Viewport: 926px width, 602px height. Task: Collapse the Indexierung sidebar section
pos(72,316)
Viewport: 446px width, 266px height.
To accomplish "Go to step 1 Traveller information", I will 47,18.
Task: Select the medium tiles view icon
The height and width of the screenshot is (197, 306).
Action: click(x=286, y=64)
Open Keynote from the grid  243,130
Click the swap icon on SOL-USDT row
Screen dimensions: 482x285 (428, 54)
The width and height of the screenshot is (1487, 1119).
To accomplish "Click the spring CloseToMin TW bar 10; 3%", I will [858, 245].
=====
**Exercise**
Present the items as a Markdown table with the columns Row and Line, starting with the line that contains "Click the swap icon on SOL-USDT row" and continuing through the end of the items. Omit blank lines.

**Exercise response**
| Row | Line |
|---|---|
| 1 | Click the swap icon on SOL-USDT row |
| 2 | Screen dimensions: 482x285 (428, 54) |
| 3 | The width and height of the screenshot is (1487, 1119). |
| 4 | To accomplish "Click the spring CloseToMin TW bar 10; 3%", I will [858, 245]. |